Clostridium susceptibility to formic acid
Pathogenic clostridial species are associated with a host of different disease states in poultry. Probably the most well known would be necrotic enteritis (NE), which is caused by Clostridium perfringens. Usually in association with some sort of gut stressor like coccidia infection, excessively high dietary protein, or high fiber. Overall, the cost of NE to the broiler industry is estimated to be more than $5 billion globally. There are several other poultry clostridial diseases in addition to NE. For example, C. colinum causes ulcerative enteritis, C. perfringens and C. septicum both cause gangrenous dermatitis/cellulitis, and C. botulinum causes botulism.
Control of Pathogenic Clostridia
Pathogenic clostridia are collectively very difficult to kill. They are ubiquitous in the environment, and this is due in no small part to their hardiness. For example, C. botulinum has been shown to grow best between 90 and 95°F, and capable of growing anywhere between 43 and 104°F. This means conditioning and pelleting (generally done between 65 and 90°F), which is a good means of killing salmonella is quite probably working against us on clostridia. Furthermore, clostridia – much like bacillus – are spore forming bacteria. When they are faced with conditions that are no longer favorable for growth they are capable of sporulating and waiting for better days.
Fortunately, chemical interventions like acidification have been shown to be better for inhibiting clostridia. In the lab, formic acid has been shown to require as little as 0.1 to 0.15% to inhibit C. botulinum and C. perfringens (Strauss and Hayler, 2001). This is compared with 0.25 and 0.30% for propionic and lactic acid, respectively to inhibit clostridia. This is similar to the sensitivity of other microorganisms of concern (Figure 1)
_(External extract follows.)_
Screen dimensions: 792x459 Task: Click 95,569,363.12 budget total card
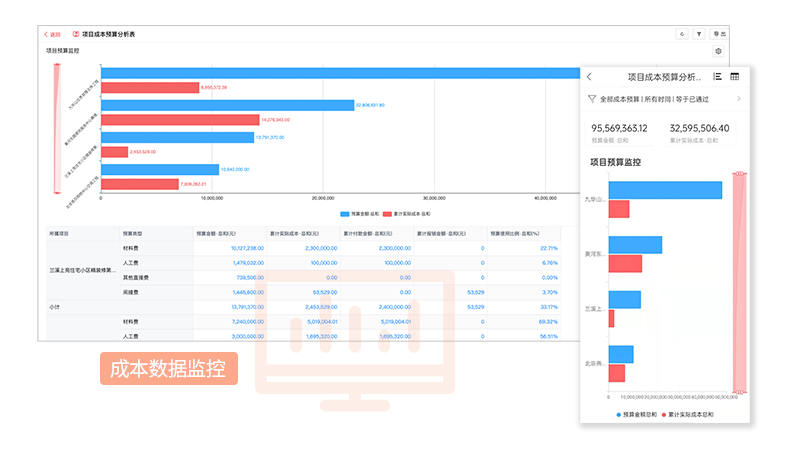620,132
Figure 1. Minimum inhibitory concentrations (MIC; lower is better) of 3 common organic acids against different microbial of concern. Adapted from Strauss and Hayler (2001).
Working in the lab is, of course, less important than working in the animal. Fortunately, acidification with formic acid has been shown to reduce clostridia and severity of associated diseases, such as NE. Manzoor et al. (2013) compared formic acid with Amprolium in birds challenged with coccidia and reported a restoration of normal body weight and improvements in NE severity with 5000 ppm of formic acid in the drinking water.
Recent work from our company has shown that Amasil NA (feed grade sodium formate) can deliver comparable benefits to feed medication with Coban (monensin; Elanco) and BMD (bacitracin methylene disalicylate; Zoetis) in birds challenged with coccidia and C. perfringens (Coelho et al., 2019a,b) in terms of both performance and NE severity.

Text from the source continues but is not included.